(Task item) Beginning with the line in which "Given: Click the purple" appears, transcribe each line word for word until the records end. Do not include pictures.

(Dataset extract)

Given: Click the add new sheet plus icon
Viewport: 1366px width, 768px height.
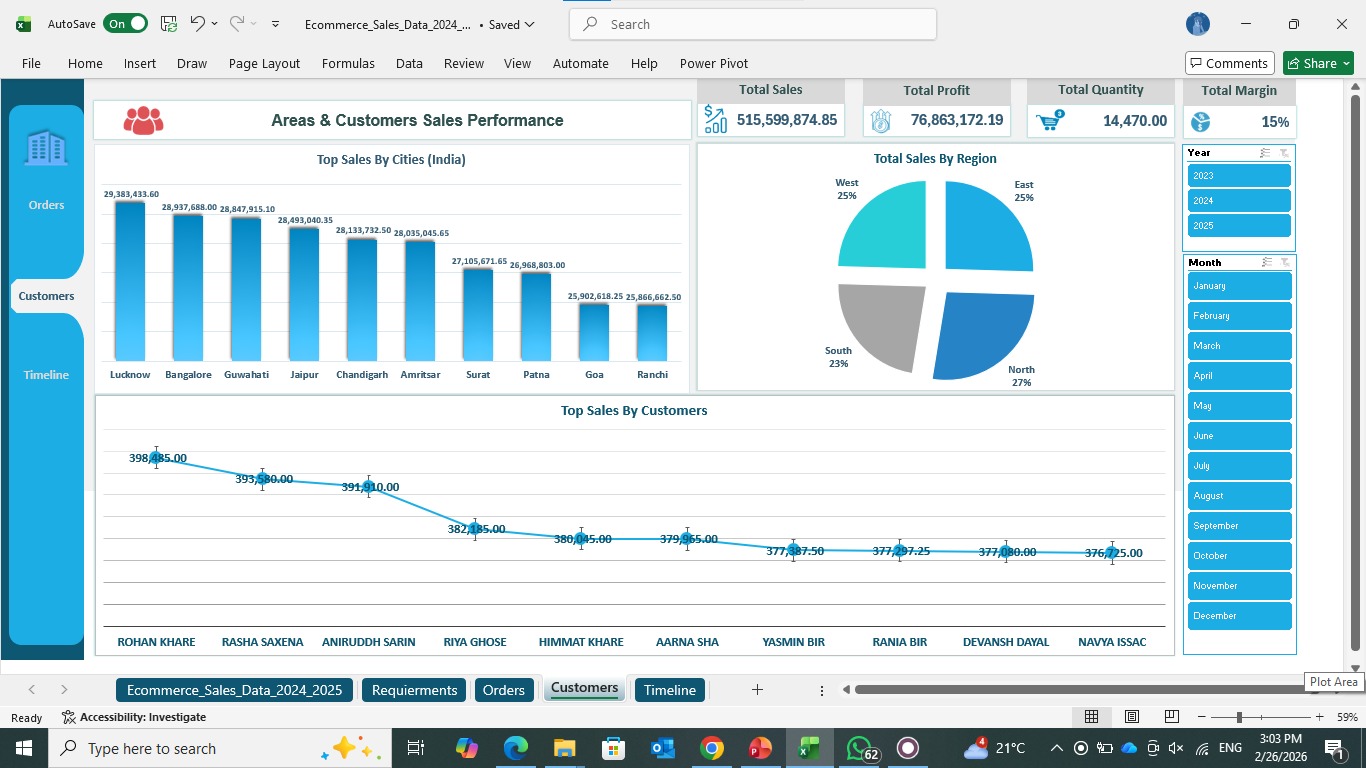Looking at the screenshot, I should coord(757,690).
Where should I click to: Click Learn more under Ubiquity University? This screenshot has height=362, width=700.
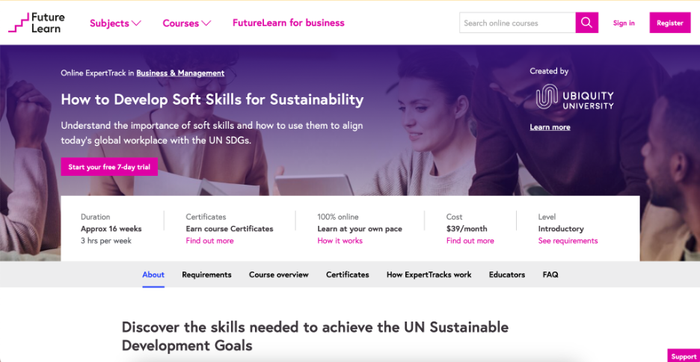coord(550,128)
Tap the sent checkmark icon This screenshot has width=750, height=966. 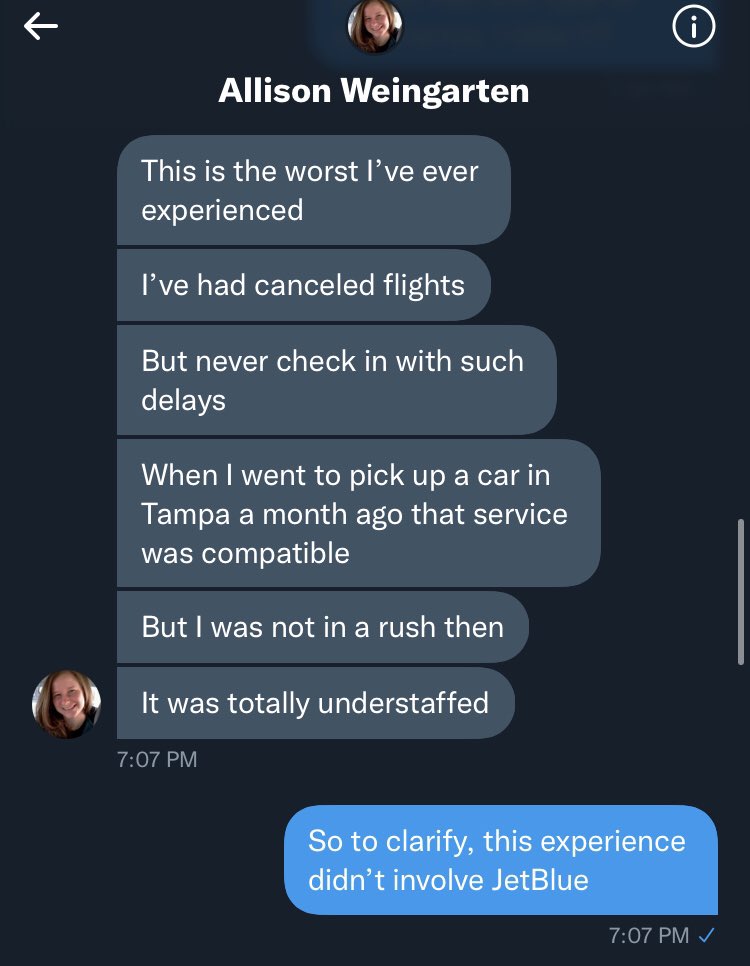(707, 936)
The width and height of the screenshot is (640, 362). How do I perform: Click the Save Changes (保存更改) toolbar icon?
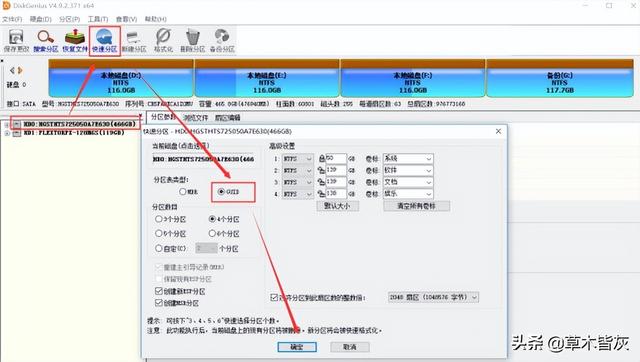tap(16, 40)
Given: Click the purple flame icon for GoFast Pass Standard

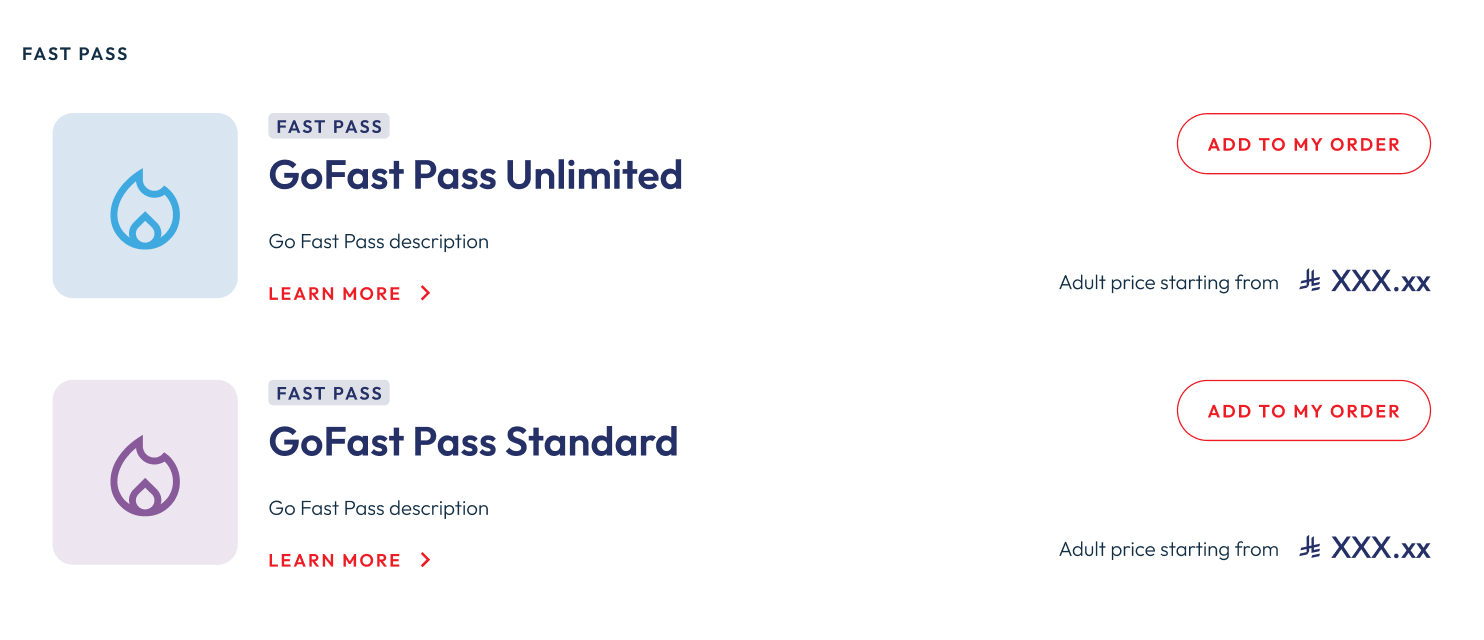Looking at the screenshot, I should (x=145, y=475).
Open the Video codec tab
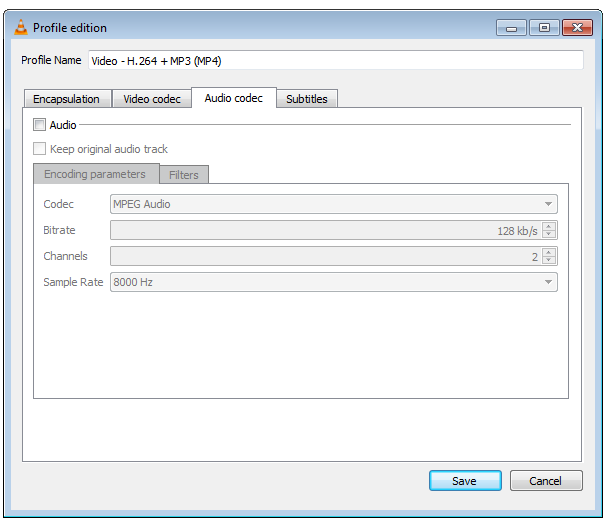 [152, 99]

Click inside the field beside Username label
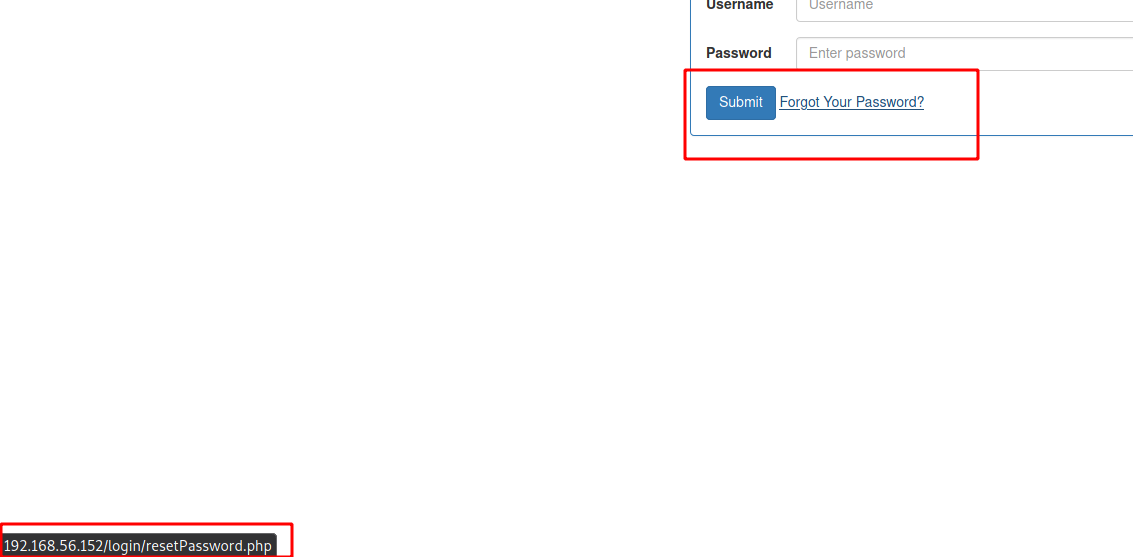pyautogui.click(x=965, y=8)
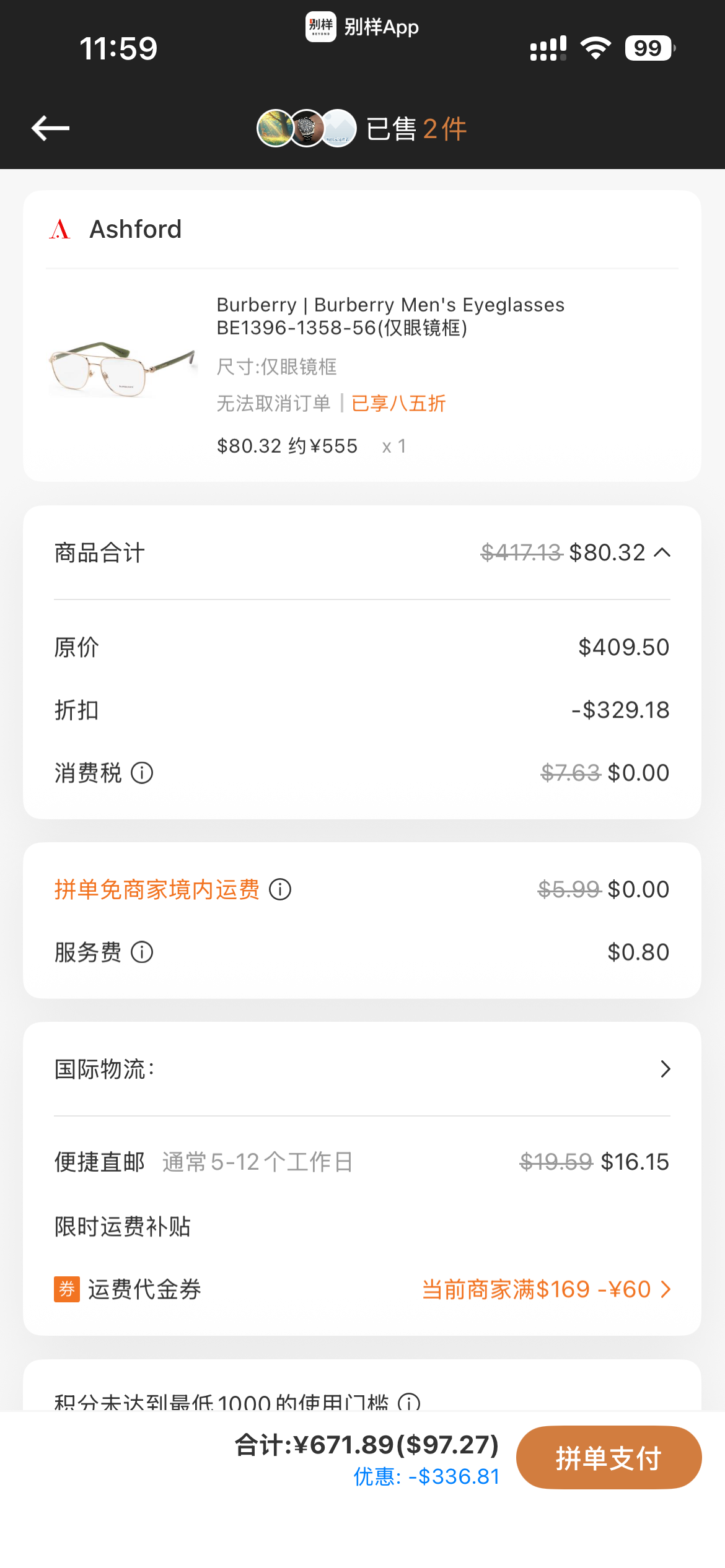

(Answer to the exercise)
Given: Click the purple flame icon for GoFast Pass Standard

Looking at the screenshot, I should (x=145, y=475).
Open the Video codec tab
 [152, 99]

Click inside the field beside Username label
pyautogui.click(x=965, y=8)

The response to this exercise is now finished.